Landsat-8 images were gathered and processed in Google Earth Engine (Google Earth Engine [GEE], 2015). GEE stores surface reflectance data scenes, which have been pre-processed. The pre-processing steps include geometric and atmospheric correction, cloud masking and resampling to 30 m. Landsat-8 images were further processed in the GEE environment to calculate the Normalized Difference Vegetation Index (NDVI). NDVI is one of the most frequently used parameters in vegetation monitoring and eco-climatological studies and is computed as:

(1) $\mathrm{N}\mathrm{D}\mathrm{V}\mathrm{I}=\left({\rho }_{\mathrm{n}\mathrm{i}\mathrm{r}}-{\rho }_{\mathrm{r}}\right)/\left({\rho }_{\mathrm{n}\mathrm{i}\mathrm{r}}+{\rho }_{\mathrm{r}}\right)$(1)

Where ρ_nir and ρ_r are the surface reflectances in the near-infrared and red spectral range, respectively. Grasslands information were extracted from the land cover dataset of the study area, Figure (3) shows the calculated and extracted products from the remote sensing data used in the current study.
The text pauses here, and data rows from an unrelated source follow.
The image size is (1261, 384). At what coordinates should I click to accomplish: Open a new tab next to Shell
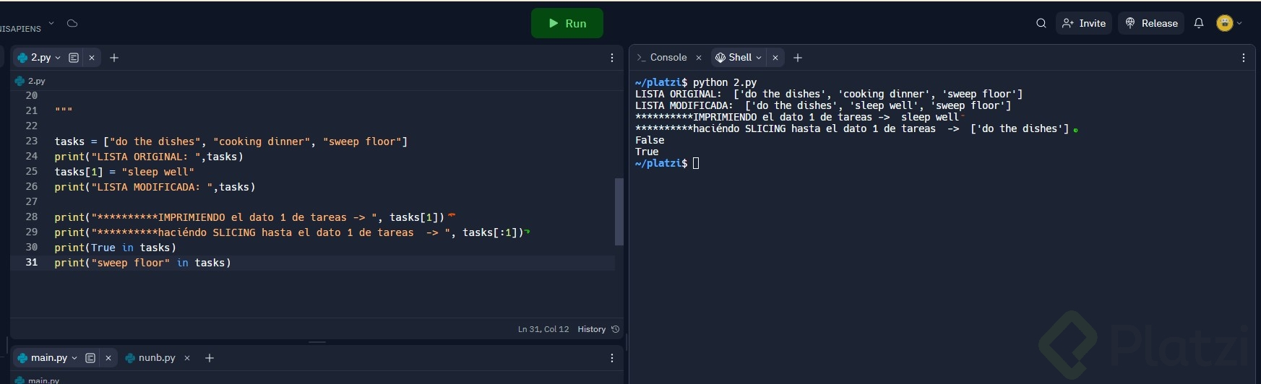tap(798, 58)
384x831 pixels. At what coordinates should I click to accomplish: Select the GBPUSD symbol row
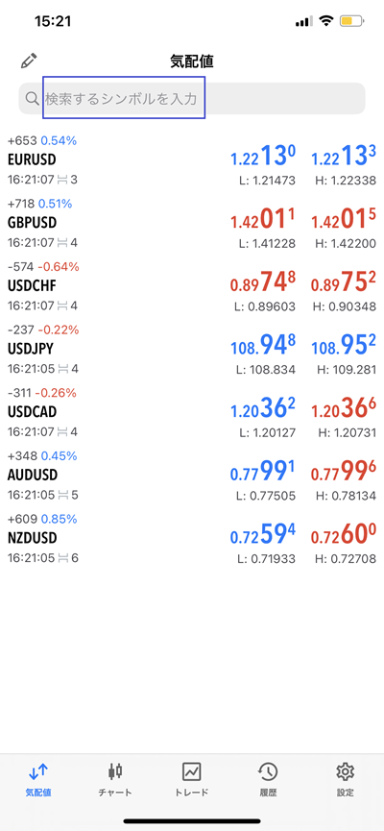tap(192, 223)
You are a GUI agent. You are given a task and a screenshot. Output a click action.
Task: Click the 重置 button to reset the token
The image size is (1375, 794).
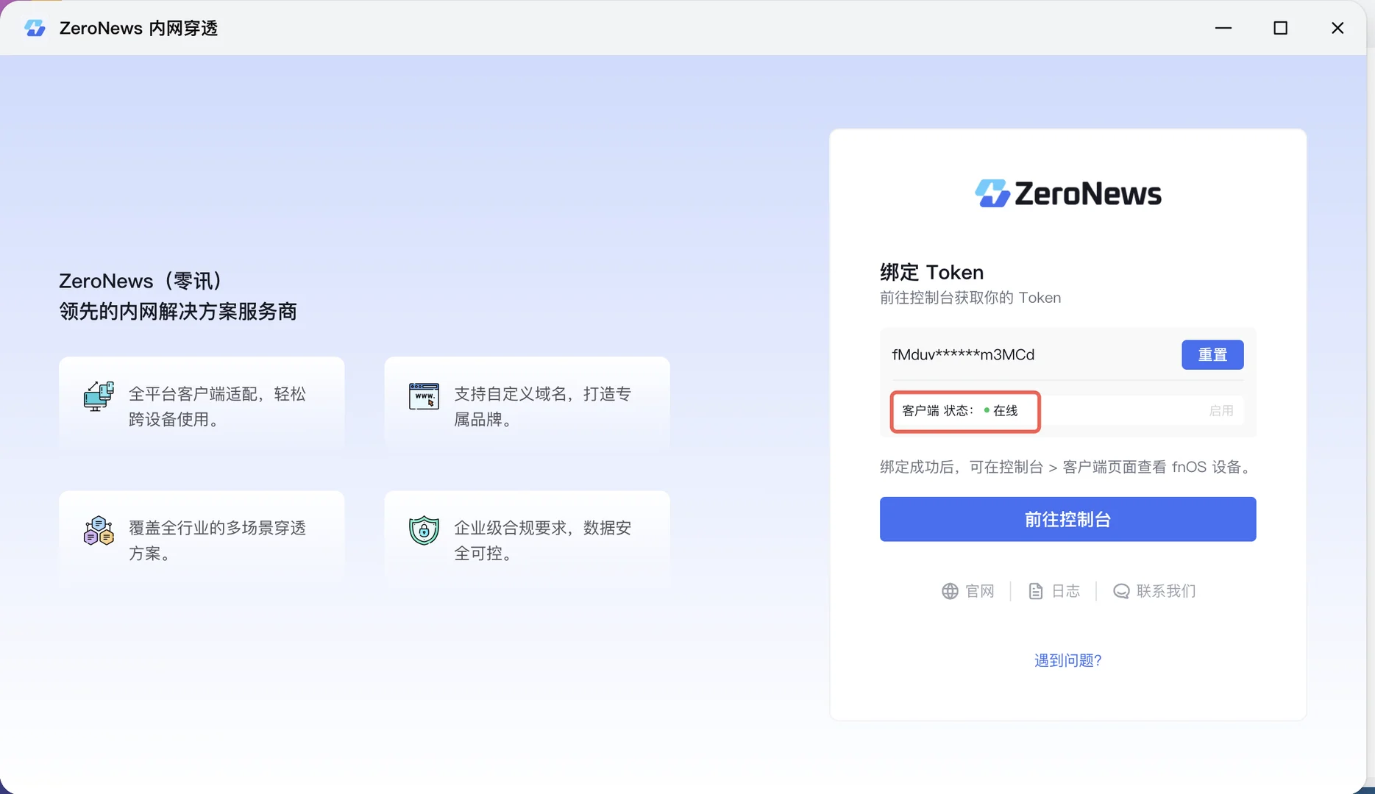(x=1212, y=354)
Figure 3. Calculated and extracted products used in the current study during the growing season of 2015/2016; (a) VH backscattering coefficient, (b) VV backscattering coefficient, (c) Landsat-8 derived NDVI, and (d) grasslands layer extracted from the land cover dataset.

Data analysis

Data analysis consists of three main steps, (a) multi-temporal analysis of Sentinel-1 SAR data and retrieval of grasslands biophysical parameters, (b) assessment of the relationship between Sentinel-1 SAR data and Landsat-8 NDVI, and (c) detection of the impact of drought on communal and commercial grasslands. Figure (4) provides an overview of the entire approach adopted in this study.

Figure 4. Flowchart of the methodology adopted in the current study.

Temporal analysis of Sentinel-1 SAR data and retrieval of grasslands biophysical parameters

Time series analysis of the remotely sensed data is a useful tool for monitoring and characterization of land surface features across large areas. In the current study, a time series analysis was performed using Sentinel-1 SAR data to retrieve the biophysical parameters of grasslands in the study area during the drought and non-drought seasons. The outcomes of the time series analysis were information on the phenological parameters (growth stages of grasslands) for both communal and commercial grasslands during the two growing seasons. Afterwards, the backscattering was overlaid on the Precipitation data for better interpretation of the backscattering parameters and understanding the relationship between changes in the backscattering intensities and the corresponding change in precipitation in the study area. In the last step, we compared the backscattering coefficients between the two different study locations with communal and commercial grasslands during the two growing seasons.

Relationship between Sentinel-1 SAR data and Landsat-8 NDVI

Pearson’s correlation analysis was used to test the relationship between Sentinel-1 SAR data (backscattering of VH and VV), and Landsat-8 NDVI in both communal and commercial grasslands during the drought and non-drought seasons. The relationships between SAR data and NDVI were analyzed and compared to investigate the potential of using SAR data of Sentinel-1 with Landsat-8 NDVI to estimate the variations between grasslands in communal and commercial grasslands during the drought and non-drought seasons. The relationship between SAR backscattering and NDVI is described by the following linear model:

(2) $dB=a_0+a_{1}D$(2)

Where a₀ and a₁ are coefficients of the regression modeling, and D is the vegetation index NDVI. In addition, as Precipitation has a varied impact on vegetation growth in grasslands ecosystems, we compared the vegetation-precipitation dynamics to evaluate the response of grasslands to the variation in precipitation over communal and commercial grasslands during the drought and non-drought seasons. Data analysis were performed using R program version 3.5.0.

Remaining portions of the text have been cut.